Task prompt
Each line of the data must be copied exactly.

(Collected data entries)
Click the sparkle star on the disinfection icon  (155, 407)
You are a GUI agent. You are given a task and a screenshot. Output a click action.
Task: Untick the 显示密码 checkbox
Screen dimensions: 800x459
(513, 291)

Answer section
Click the sparkle star on the disinfection icon  (155, 407)
You are a GUI agent. You are given a task and a screenshot. Output a click action.
Task: Untick the 显示密码 checkbox
Screen dimensions: 800x459
(513, 291)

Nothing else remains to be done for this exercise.